=== Document excerpt ===
·····
I have this thing about console development in general, though. Any muppet can write a game for PC and sell it. For a console, you have to be approved, pay loads of £££, sign an epic NDA, get dev/test/debug kits, go through cert/QA and then, maybe then, your game might actually sell well and turn a minimal profit. Of course, I forgot to mention that you're at the mercy of the console manufacturer as well as your publisher if your publisher is third-party.
I know Microsoft mean well with XNA, but I find the current execution to be flawed. It should be like the iTunes app store; test your own code locally for free, but pay to upload it and have it listed, I could live with that. But having to pay just to test my own code, on my own console that I've already paid for? Take a fucking hike. That is nickle-and-diming, not even Apple are that bad.
Also, I've seen a lot of people whining about not having full XLAST capability built into XNA. Well, yeah, I can see why; both for people whining and both for MS not giving it out.
I think a lot of us have missed the point with XBLCG, which is freedom. No rules. No restrictions. Let everything on there. Then, all you need is a system to showcase the best of XBLCG.
As soon as you put in a rule to remove fireplace, you remove something else. As soon as you remove non-games, you may remove sandbox games that are not games at all, and have nothing to accomplish, that may be popular.
Restricting what gets on there is not the answer. Where would the line be drawn? Plus, they already have a system like that, which is XBLA. Cave shooters were rejected by XBLA, so you can imagine how hard it would be for us to get accepted onto XBLA when the cutoff line is already drawn "above" our game.
EDIT: And I appreciate that the first reaction is to have restrictions on XBLCG that are just not as harsh as XBLA, but whatever criteria we use to reject those games can maybe be put in place to rate the games. I am so curious how the XNA team is going to implement ratings, and if it will be the community or the gamers (or both) that will do the ratings.
·····
=== Task brief ===
Extract from the text on XNA and console development the passage starting at "As soon as you put" and ending at "may be popular.", word for word. The material after this text has no connection to the text on XNA and console development.

=== Data extract ===
·····
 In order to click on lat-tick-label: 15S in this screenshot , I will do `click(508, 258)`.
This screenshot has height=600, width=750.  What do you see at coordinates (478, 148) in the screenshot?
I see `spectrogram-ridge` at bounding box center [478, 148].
·····
=== Task solution ===
As soon as you put in a rule to remove fireplace, you remove something else. As soon as you remove non-games, you may remove sandbox games that are not games at all, and have nothing to accomplish, that may be popular.